▸ **TO DO**: Reproduce everything from the line containing "The image size is (720, 508)." down to the line containing "(x=619, y=503)", switching "Post button" to "Send button" and leaving all else unchanged.

▸ **RECORD SET**:

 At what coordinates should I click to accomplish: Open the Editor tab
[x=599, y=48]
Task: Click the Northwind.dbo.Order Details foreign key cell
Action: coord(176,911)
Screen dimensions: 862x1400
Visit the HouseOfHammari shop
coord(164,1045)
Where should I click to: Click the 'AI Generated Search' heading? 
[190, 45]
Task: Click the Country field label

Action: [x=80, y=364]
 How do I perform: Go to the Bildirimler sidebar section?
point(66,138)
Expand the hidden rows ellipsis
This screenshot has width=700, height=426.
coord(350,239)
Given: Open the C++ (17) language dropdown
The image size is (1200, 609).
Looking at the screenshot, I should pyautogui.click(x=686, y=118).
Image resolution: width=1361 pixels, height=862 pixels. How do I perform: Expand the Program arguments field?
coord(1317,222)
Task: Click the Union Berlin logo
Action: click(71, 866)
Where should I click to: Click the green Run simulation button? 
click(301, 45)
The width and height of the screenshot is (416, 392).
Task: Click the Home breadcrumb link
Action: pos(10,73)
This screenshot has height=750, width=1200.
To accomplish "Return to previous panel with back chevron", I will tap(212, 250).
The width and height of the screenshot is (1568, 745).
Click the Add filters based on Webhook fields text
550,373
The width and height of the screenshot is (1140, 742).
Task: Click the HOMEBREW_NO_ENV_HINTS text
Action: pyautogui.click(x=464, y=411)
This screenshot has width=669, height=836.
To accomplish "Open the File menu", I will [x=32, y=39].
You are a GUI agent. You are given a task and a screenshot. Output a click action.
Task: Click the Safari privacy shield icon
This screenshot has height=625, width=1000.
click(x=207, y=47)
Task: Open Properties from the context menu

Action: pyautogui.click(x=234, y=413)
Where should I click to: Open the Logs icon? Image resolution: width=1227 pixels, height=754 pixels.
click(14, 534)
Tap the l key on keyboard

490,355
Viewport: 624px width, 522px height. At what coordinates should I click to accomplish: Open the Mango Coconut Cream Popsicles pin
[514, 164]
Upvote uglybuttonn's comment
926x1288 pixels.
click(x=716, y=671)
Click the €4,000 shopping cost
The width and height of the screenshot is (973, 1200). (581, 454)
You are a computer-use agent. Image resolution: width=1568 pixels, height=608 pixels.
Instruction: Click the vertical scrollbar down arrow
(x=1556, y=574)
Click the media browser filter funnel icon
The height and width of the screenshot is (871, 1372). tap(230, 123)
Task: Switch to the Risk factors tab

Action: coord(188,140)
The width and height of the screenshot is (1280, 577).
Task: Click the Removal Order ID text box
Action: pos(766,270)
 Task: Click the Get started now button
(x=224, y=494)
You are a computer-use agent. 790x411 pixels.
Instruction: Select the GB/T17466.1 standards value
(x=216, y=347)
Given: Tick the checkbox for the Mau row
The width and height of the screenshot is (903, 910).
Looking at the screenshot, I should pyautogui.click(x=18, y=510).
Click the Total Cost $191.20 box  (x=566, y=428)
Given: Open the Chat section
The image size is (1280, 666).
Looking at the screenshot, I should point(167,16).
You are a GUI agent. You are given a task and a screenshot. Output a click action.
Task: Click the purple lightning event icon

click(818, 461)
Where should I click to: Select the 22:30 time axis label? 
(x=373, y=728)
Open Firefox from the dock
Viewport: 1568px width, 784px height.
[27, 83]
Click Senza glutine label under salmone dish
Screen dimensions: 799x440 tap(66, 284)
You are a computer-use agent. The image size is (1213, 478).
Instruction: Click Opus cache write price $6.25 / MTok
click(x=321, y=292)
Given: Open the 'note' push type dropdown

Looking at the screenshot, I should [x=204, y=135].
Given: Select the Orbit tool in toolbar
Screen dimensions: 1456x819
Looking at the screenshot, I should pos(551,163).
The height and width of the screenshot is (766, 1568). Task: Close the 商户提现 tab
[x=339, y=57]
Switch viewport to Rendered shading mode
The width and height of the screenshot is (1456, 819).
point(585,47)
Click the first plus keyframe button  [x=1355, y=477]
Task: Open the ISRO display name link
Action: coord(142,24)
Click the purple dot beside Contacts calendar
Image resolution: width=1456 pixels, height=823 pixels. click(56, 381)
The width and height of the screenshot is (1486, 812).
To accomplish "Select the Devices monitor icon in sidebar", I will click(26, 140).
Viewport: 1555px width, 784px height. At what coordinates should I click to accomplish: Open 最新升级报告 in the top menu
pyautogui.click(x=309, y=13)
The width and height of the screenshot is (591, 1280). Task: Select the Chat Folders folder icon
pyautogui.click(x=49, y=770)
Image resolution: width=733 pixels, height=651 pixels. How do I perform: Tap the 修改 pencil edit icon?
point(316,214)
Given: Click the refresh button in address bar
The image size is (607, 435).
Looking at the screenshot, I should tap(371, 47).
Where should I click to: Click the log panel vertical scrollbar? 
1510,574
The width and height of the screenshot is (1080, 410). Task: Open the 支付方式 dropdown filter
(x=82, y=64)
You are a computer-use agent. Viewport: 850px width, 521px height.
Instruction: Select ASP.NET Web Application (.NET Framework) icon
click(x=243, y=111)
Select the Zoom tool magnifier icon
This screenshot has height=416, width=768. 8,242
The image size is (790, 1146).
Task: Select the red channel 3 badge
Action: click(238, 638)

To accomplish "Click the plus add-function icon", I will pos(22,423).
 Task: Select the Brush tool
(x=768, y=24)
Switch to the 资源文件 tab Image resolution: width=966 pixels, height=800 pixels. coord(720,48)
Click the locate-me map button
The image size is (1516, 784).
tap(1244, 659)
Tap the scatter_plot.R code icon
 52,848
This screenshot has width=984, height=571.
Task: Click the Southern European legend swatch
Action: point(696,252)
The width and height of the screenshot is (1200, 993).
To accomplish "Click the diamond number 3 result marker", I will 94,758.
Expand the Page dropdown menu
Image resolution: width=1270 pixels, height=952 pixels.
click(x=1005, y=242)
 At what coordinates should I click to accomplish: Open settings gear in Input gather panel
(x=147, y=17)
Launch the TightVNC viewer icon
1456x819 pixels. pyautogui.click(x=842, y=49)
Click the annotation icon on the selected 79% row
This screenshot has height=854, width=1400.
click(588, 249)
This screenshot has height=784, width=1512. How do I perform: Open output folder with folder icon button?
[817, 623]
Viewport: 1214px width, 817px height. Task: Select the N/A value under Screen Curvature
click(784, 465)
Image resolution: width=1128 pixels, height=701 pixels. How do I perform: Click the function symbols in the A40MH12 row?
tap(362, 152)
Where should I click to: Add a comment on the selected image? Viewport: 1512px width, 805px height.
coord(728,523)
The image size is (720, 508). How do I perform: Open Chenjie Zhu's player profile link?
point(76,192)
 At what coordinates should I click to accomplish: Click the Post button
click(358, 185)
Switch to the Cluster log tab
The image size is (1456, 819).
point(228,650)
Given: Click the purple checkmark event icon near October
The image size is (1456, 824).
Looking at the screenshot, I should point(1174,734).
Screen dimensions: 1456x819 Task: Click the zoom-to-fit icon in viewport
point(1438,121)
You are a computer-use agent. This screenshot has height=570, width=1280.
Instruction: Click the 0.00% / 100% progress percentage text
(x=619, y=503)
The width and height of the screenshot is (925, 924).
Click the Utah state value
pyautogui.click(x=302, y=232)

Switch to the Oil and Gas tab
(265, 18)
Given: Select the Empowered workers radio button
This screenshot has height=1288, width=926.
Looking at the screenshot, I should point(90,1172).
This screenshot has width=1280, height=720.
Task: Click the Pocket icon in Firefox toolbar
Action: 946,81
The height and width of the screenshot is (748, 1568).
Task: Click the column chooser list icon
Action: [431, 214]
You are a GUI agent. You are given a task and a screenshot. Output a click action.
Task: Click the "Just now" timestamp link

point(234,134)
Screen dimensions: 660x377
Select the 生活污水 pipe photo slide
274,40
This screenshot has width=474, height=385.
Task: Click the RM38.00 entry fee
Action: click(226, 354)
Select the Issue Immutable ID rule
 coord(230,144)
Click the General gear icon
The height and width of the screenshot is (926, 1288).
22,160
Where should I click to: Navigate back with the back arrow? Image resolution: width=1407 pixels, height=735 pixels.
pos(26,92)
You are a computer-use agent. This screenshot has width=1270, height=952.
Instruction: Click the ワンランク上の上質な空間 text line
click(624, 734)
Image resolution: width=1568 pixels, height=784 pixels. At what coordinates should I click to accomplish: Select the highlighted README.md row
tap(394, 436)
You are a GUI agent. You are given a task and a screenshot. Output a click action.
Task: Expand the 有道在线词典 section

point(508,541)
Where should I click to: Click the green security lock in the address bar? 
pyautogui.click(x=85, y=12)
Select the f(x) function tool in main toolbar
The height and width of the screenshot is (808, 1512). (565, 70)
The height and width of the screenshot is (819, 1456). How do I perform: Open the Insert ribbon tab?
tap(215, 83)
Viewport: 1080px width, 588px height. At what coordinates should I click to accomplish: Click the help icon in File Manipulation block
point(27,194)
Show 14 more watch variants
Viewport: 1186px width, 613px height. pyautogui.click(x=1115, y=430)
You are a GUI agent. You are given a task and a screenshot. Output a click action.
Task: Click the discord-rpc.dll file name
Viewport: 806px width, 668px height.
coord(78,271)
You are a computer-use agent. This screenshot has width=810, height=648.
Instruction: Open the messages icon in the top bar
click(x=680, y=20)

▸ **WORKED SOLUTION**:
The image size is (720, 508). How do I perform: Open Chenjie Zhu's player profile link?
point(76,192)
 At what coordinates should I click to accomplish: Click the Send button
click(358, 185)
Switch to the Cluster log tab
The image size is (1456, 819).
point(228,650)
Given: Click the purple checkmark event icon near October
The image size is (1456, 824).
Looking at the screenshot, I should point(1174,734).
Screen dimensions: 1456x819 Task: Click the zoom-to-fit icon in viewport
point(1438,121)
You are a computer-use agent. This screenshot has height=570, width=1280.
Instruction: Click the 0.00% / 100% progress percentage text
(x=619, y=503)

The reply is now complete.